DO THIS: Reproduce verbatim the stretch of rows from the line containing "You are a GUI" through the end of the rows, and leave the pictures out of your answer.

DATA TO PROCESS:

####

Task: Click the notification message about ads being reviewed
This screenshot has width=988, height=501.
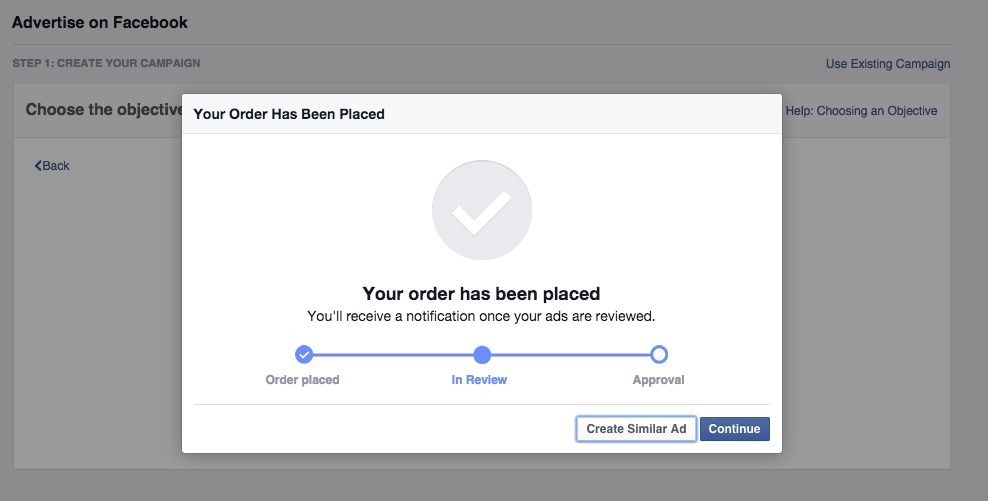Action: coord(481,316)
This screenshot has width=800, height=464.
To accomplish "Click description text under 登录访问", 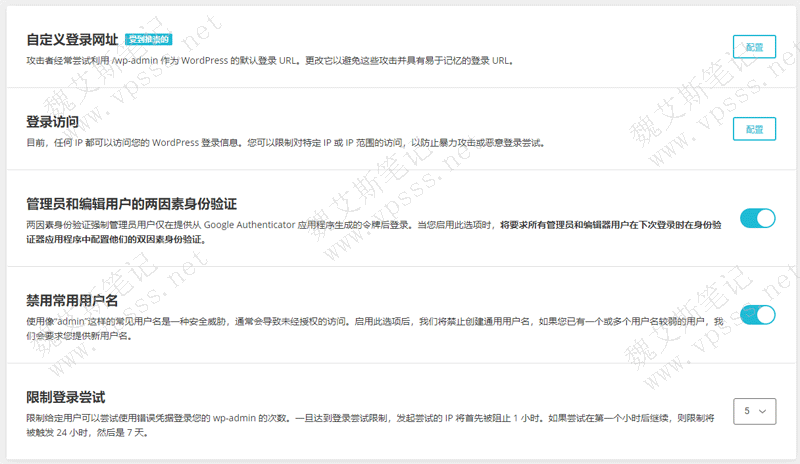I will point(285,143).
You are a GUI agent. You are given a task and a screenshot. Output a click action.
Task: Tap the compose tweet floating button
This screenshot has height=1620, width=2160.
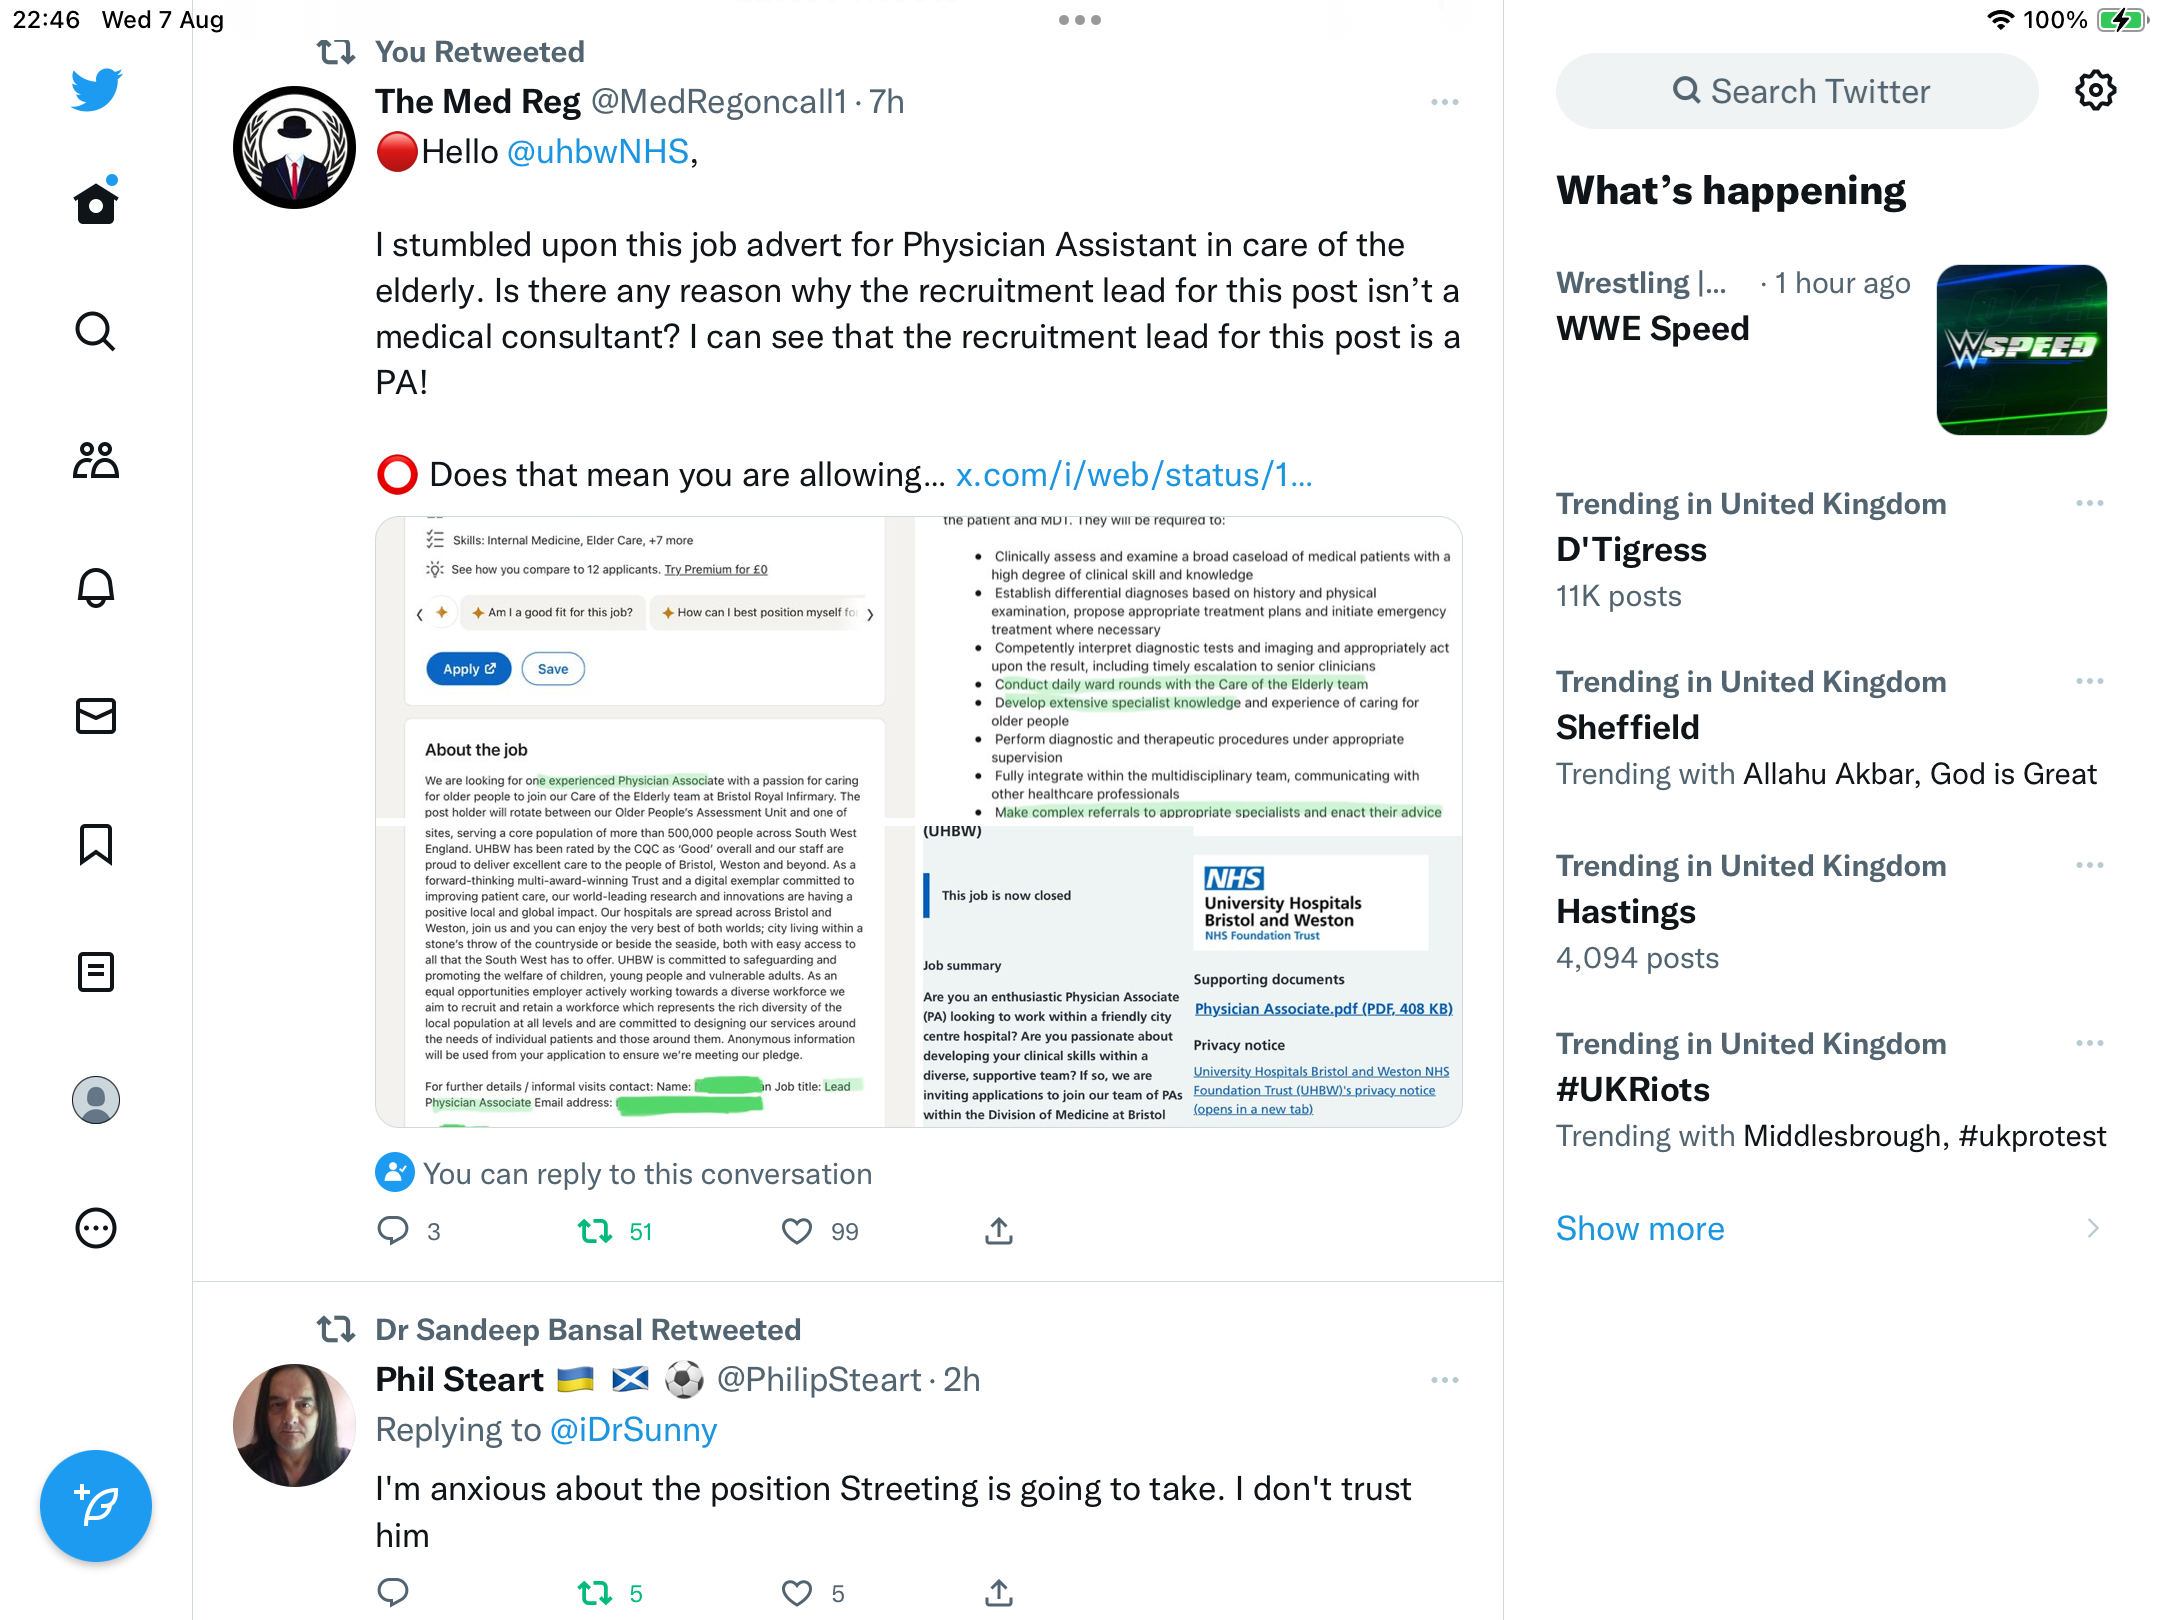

####

SOLUTION TO THE EXERCISE:
You are a GUI agent. You are given a task and a screenshot. Output a click action.
Task: Tap the compose tweet floating button
This screenshot has height=1620, width=2160.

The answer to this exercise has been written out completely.